→ **What the task asks**
Locate the word "Policy" in the entries below, then gather every line that holds it.

→ **Saved entries**

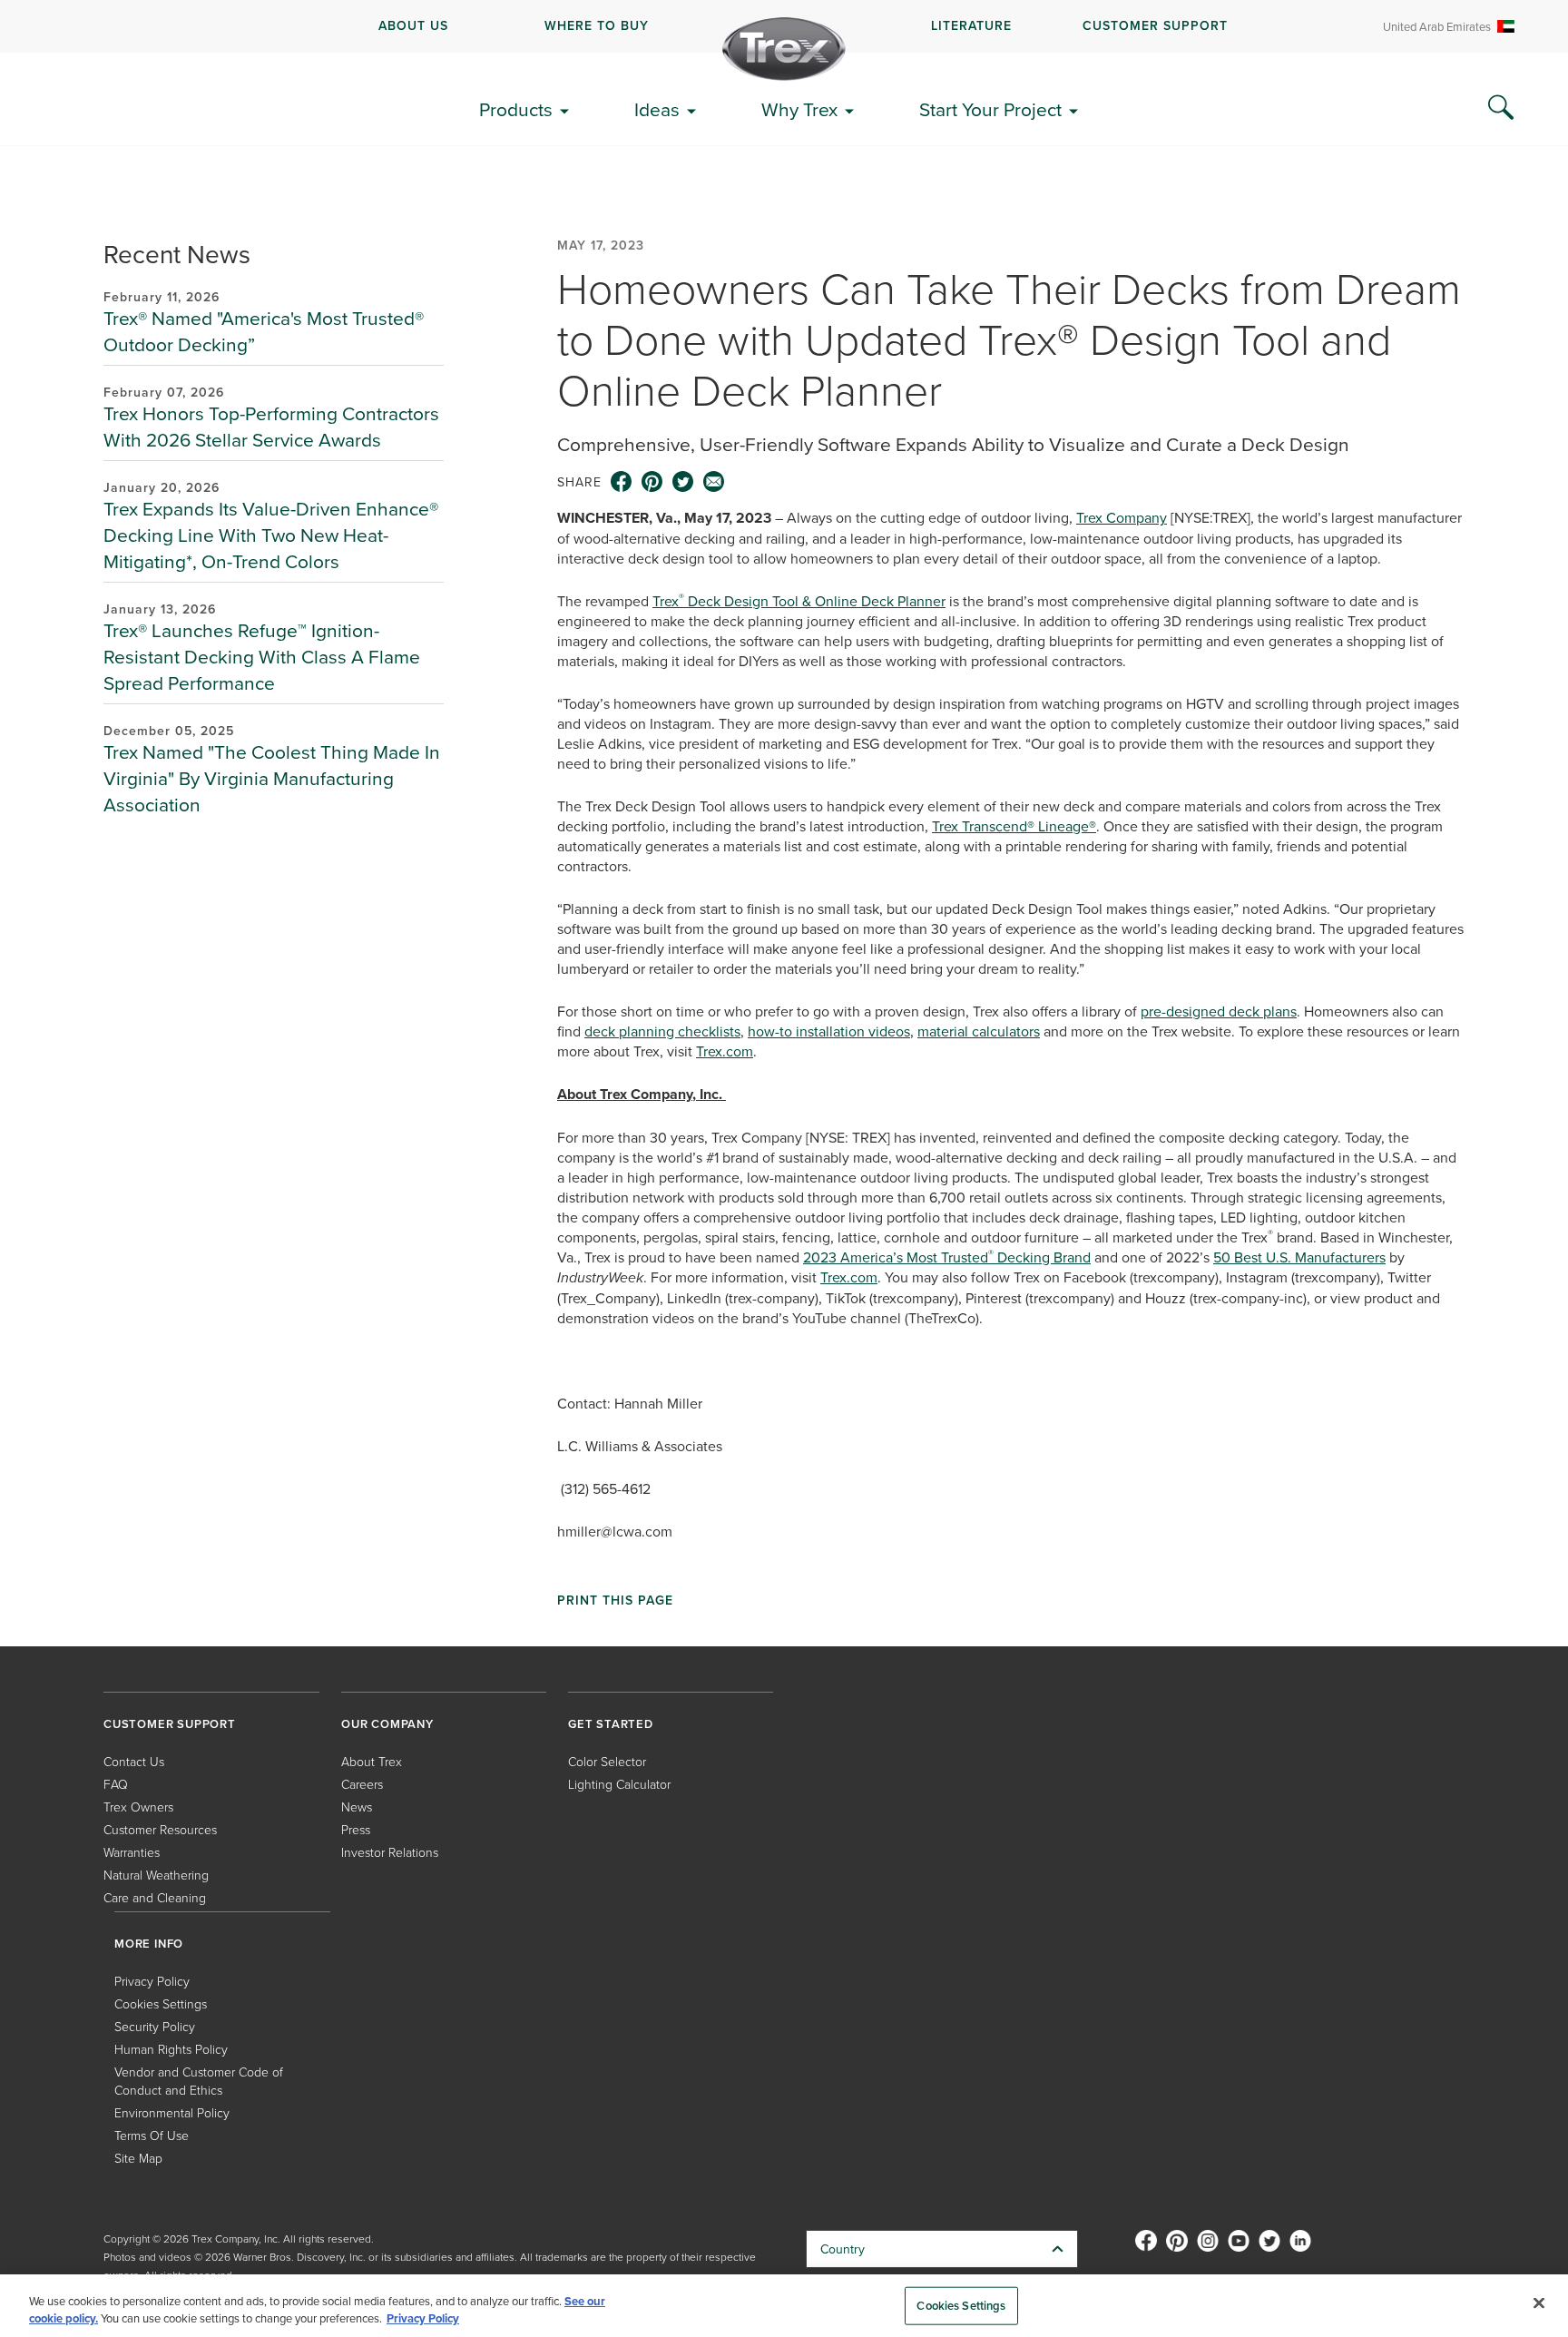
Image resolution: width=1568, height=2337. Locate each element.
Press (355, 1829)
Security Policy (154, 2026)
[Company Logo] (784, 49)
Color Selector (607, 1761)
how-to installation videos (829, 1031)
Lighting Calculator (619, 1783)
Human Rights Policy (171, 2048)
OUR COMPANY (387, 1724)
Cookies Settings (960, 2305)
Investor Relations (389, 1852)
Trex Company (1121, 517)
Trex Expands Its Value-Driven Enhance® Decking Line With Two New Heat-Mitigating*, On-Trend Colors (270, 534)
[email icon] (714, 482)
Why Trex (799, 109)
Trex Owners (138, 1806)
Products (516, 109)
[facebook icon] (621, 482)
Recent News (176, 253)
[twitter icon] (683, 482)
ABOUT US (413, 25)
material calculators (978, 1031)
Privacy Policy (152, 1980)
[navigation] (784, 26)
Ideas (657, 109)
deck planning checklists (662, 1031)
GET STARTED (610, 1724)
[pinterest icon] (652, 482)
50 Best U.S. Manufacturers (1299, 1257)
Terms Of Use (151, 2135)
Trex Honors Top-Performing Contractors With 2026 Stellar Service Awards (271, 426)
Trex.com (724, 1051)
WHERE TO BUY (596, 25)
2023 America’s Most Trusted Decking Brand (947, 1257)
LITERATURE (971, 25)
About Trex (371, 1761)
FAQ (115, 1783)
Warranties (131, 1852)
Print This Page (615, 1600)
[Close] (1539, 2303)
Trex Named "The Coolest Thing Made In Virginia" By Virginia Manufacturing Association (271, 778)
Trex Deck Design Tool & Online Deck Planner (799, 601)
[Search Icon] (1501, 108)
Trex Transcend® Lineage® (1014, 826)
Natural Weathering (156, 1874)
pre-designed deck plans (1219, 1011)
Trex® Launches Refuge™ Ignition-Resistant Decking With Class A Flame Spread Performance (261, 656)
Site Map (138, 2157)
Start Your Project (990, 109)
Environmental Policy (172, 2112)
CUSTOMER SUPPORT (1155, 25)
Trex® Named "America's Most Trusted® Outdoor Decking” (263, 331)
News (356, 1806)
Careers (362, 1783)
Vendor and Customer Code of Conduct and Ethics (198, 2080)
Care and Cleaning (154, 1897)
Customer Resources (160, 1829)
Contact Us (133, 1761)
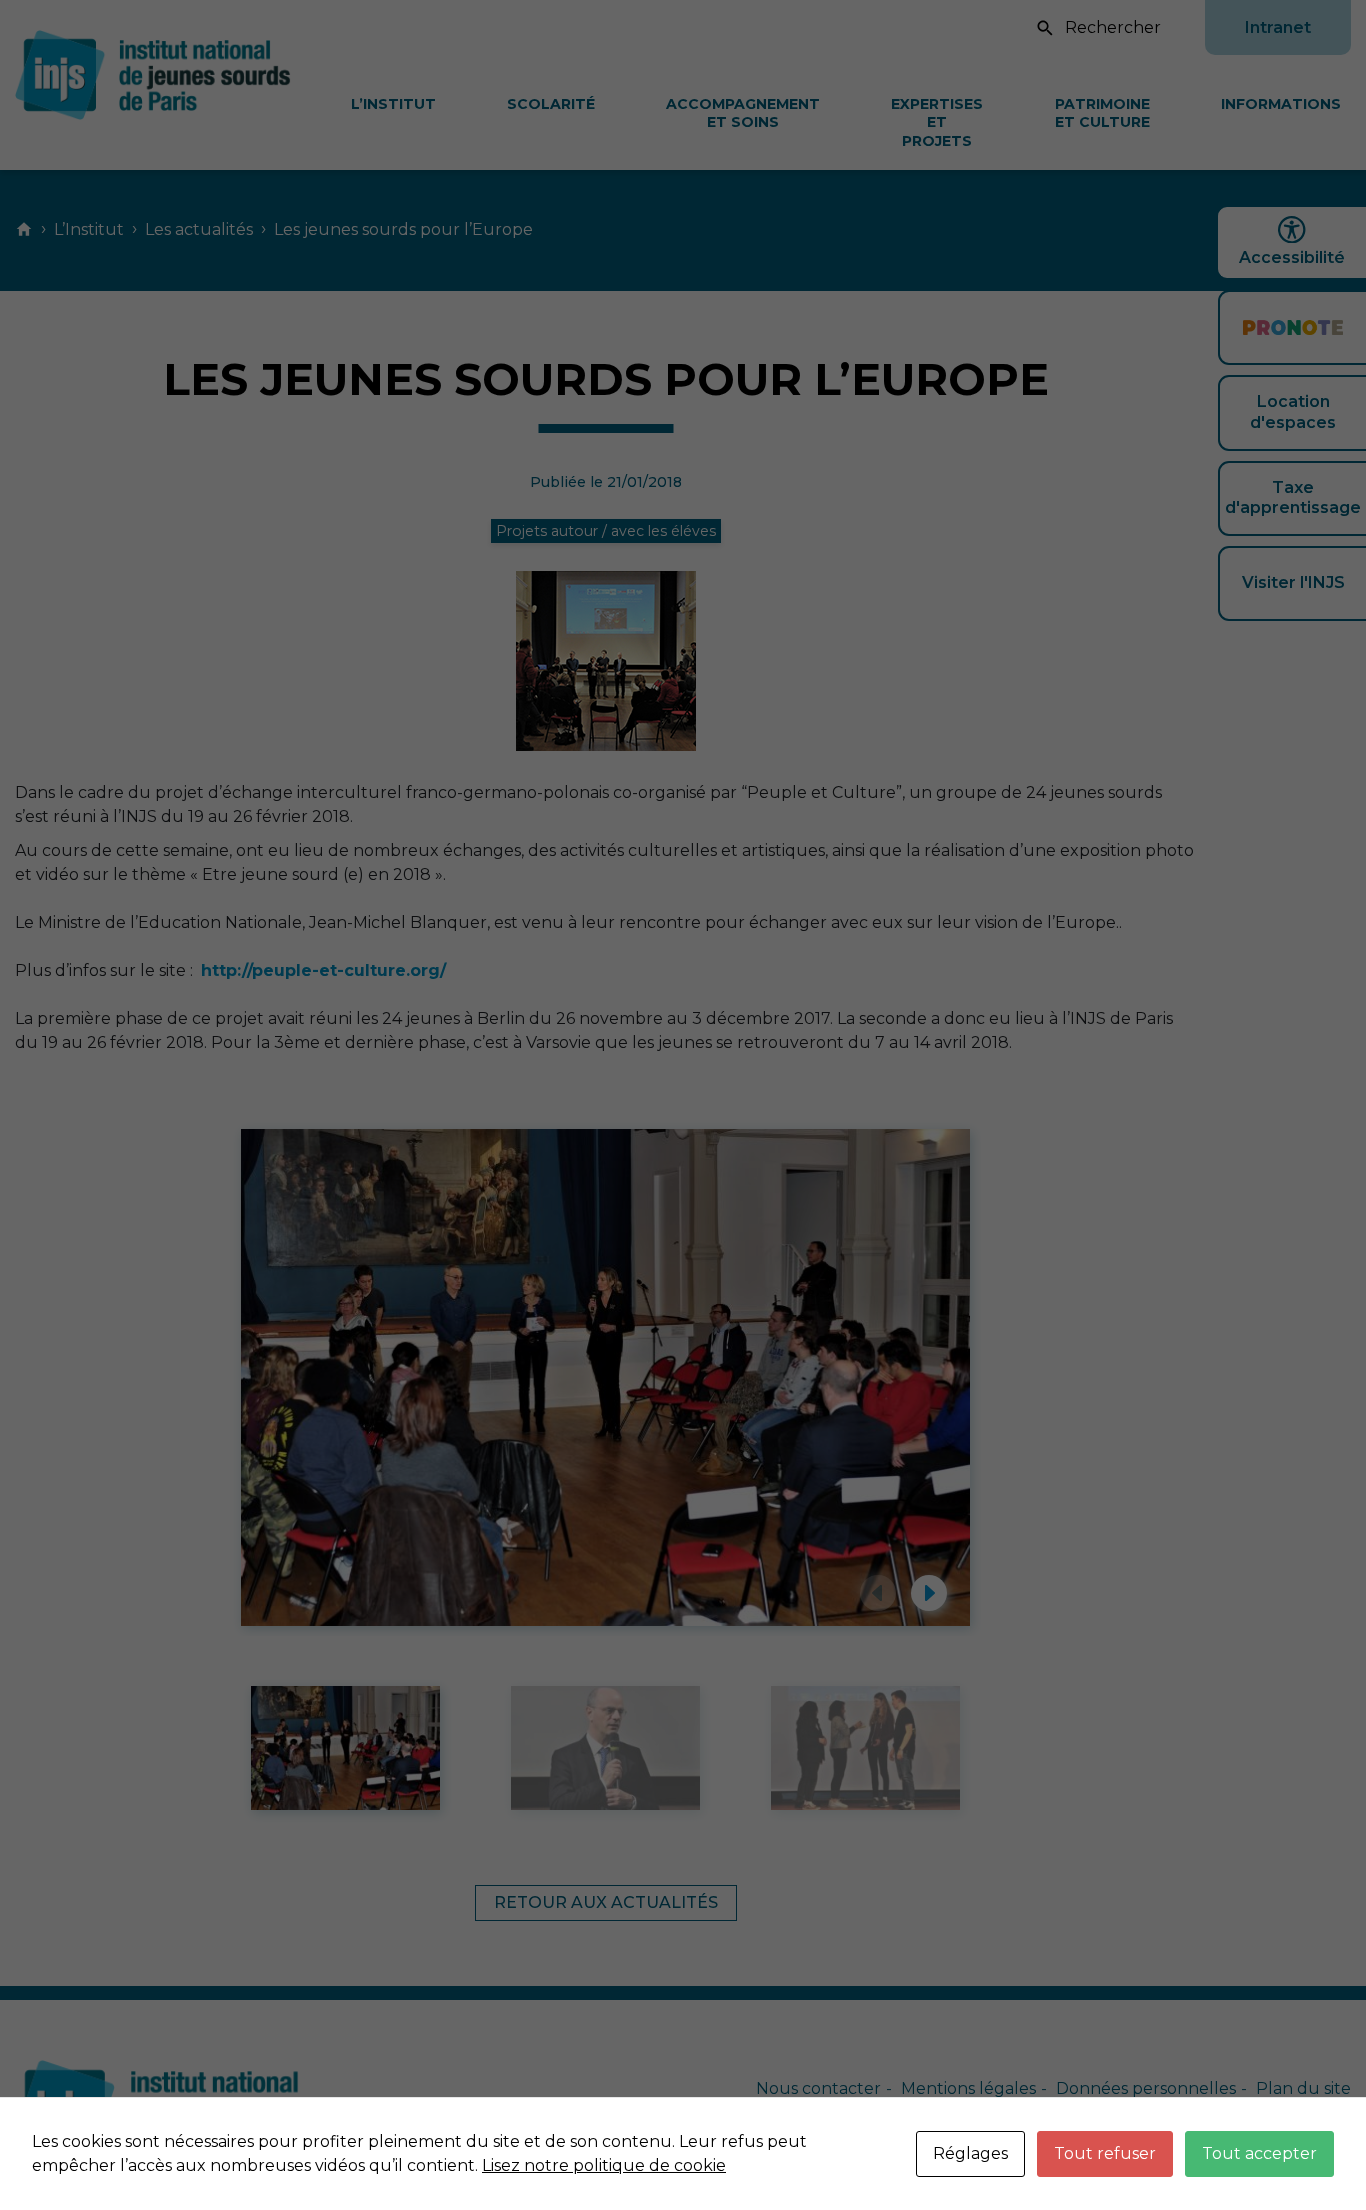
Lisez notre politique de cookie (604, 2165)
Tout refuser (1105, 2153)
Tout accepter (1259, 2153)
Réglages (970, 2153)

→ **Solved exercise**
Security Policy (154, 2026)
Human Rights Policy (171, 2048)
Privacy Policy (152, 1980)
Environmental Policy (172, 2112)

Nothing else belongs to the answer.